Requirements -
Copy the lines verbatim, beginning with the line containing "Given: Select Finder app clipboard filter" and ending after the line containing "Action: point(235,233)".

Information shown -
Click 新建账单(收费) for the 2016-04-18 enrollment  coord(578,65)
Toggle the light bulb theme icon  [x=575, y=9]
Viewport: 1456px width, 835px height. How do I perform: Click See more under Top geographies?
--
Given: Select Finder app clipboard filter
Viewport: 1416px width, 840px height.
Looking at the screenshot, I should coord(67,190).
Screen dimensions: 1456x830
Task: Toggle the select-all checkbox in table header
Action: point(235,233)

Output for this task -
Given: Select Finder app clipboard filter
Viewport: 1416px width, 840px height.
Looking at the screenshot, I should coord(67,190).
Screen dimensions: 1456x830
Task: Toggle the select-all checkbox in table header
Action: point(235,233)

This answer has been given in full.